Quand j'ai évoqué les grands campus, je pensais plus à la réorganisation en cours et à la fusion d'universités, ce qui n'est pas tout à fait la même chose en termes de conséquences sur la répartition territoriale. Si je prends par exemple Bordeaux, il reste un campus central, mais des antennes ou des sites délocalisés demeurent. On doit distinguer deux aspects. J'évoquais les établissements fusionnés qui sont à la pointe des établissements de recherche dans les classements internationaux. Ils sont peu nombreux, mais ont acquis ont dimension internationale qui leur permet d'impulser et de porter des politiques, notamment sur le numérique. J'écoutais en arrivant François Germinet, le président de l'université de Cergy-Pontoise, qui évoquait ces dimensions de différenciation entre les établissements. Il faudra prendre en compte les deux types d'évolution.
Pour revenir à ce que vous évoquez : on souffre depuis très longtemps d'une absence de vraie définition de ce qu'est un campus universitaire français. Nous n'avons pas l'histoire ni la culture anglo-saxonne, nord-européenne, voire suisse. On doit peut-être se poser des questions liées à l'urbanisation, à la nécessité d'équité de traitement sur le territoire, à la façon dont on veut créer une véritable vie étudiante à Paris et dans l'Île-de-France. Sur la question numérique, de nombreux exemples à l'étranger montrent qu'on peut parfaitement organiser une vie étudiante avec des outils numériques - qui ne doivent être exclusifs mais peuvent aider.

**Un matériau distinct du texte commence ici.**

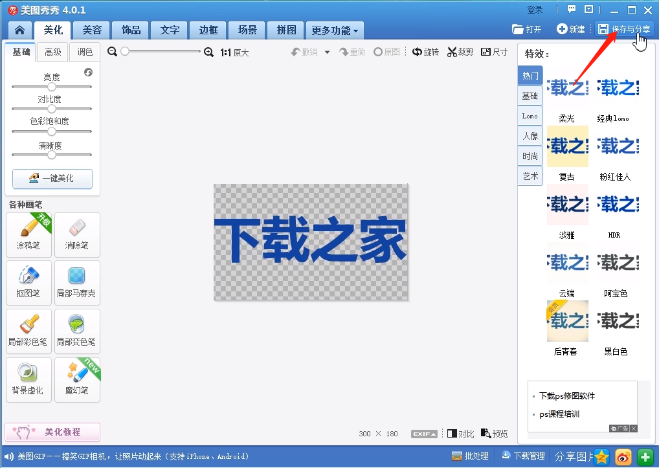The image size is (659, 468).
Task: Expand the 艺术 effects category
Action: [530, 176]

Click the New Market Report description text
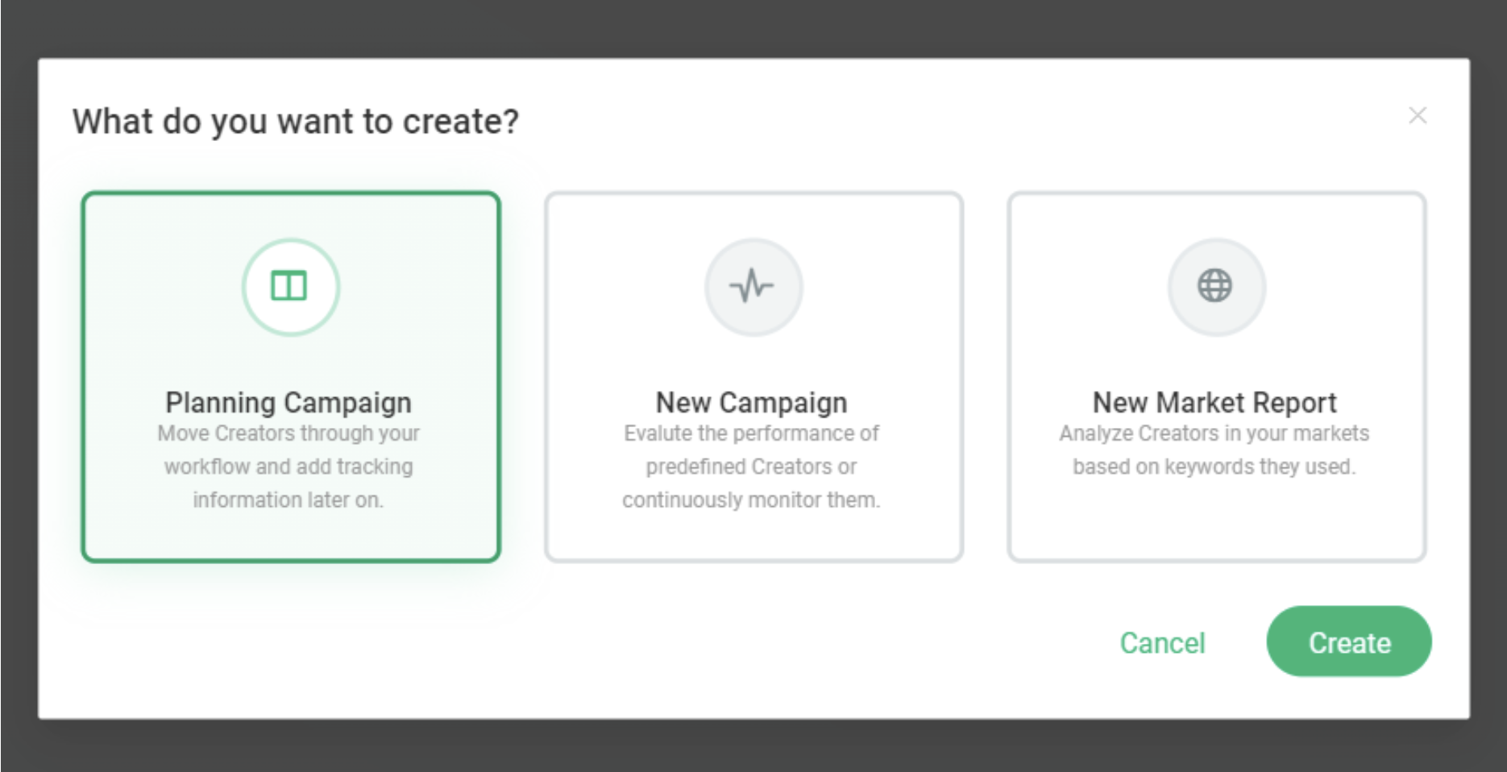[1214, 450]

Vous évoquez aussi le fait qu'une mairie ne connaît pas la population étudiante de son territoire. Cela est vrai depuis très longtemps et évolue très peu. Soit l'étudiant est sur un « campus » (antenne ou site), soit il est dans une structure locale et habite ou travaille sur un autre territoire. Il n'y a pas de lieu fixe et unique auquel serait relié l'étudiant. Seul le niveau de la région peut disposer de ce type d'élément. La crise a mis en relief la nécessité de joindre concrètement les étudiants. Comment fait-on ? Aucun étudiant ne consulte sa boîte mail institutionnelle, tout passe par les réseaux sociaux ! Des exemples à l'étranger, où l'on utilise les mêmes outils que les étudiants pour les joindre, les faire travailler ensemble et les faire se rencontrer virtuellement, fonctionnent très bien. Nous n'en sommes, en France, qu'au début et n'avons pas encore les outils appropriés. Il faut faire attention à ne pas tomber dans du gadget et des plateformes inutiles qui s'essouffleront d'elles-mêmes. Pour en avoir discuté avec le nouveau bureau de la CPU, les universités sont très conscientes de ces enjeux. Il faut utiliser ce qu'on va apprendre de cette crise, mais aussi les innovations potentielles qu'elle dégagera pour progresser sur cette dimension de vie étudiante. C'est la première fois depuis longtemps que la vie étudiante est au coeur des préoccupations des établissements : j'en suis très satisfaite. Jusqu'ici ce n'était pas leur priorité - je ne dis pas qu'il ne se passait rien, mais ce n'était pas un élément de stratégie. C'est en train de changer en raison de la crise mais aussi parce la qualité de la vie étudiante devient un facteur d'attractivité internationale. Plusieurs articles de sociologues sont publiés pour aller vers une évaluation du bien-être et de la qualité de vie étudiante. Combien de fois a-t-on perçu les difficultés dans les universités sur le manque de possibilités d'accueil ? Le seul vrai campus qui existe à Paris est la Cité Universitaire, et il n'est pas sur le même créneau. Cela sera réinterrogé de façon assez profonde, notamment par les établissements d'enseignement supérieur.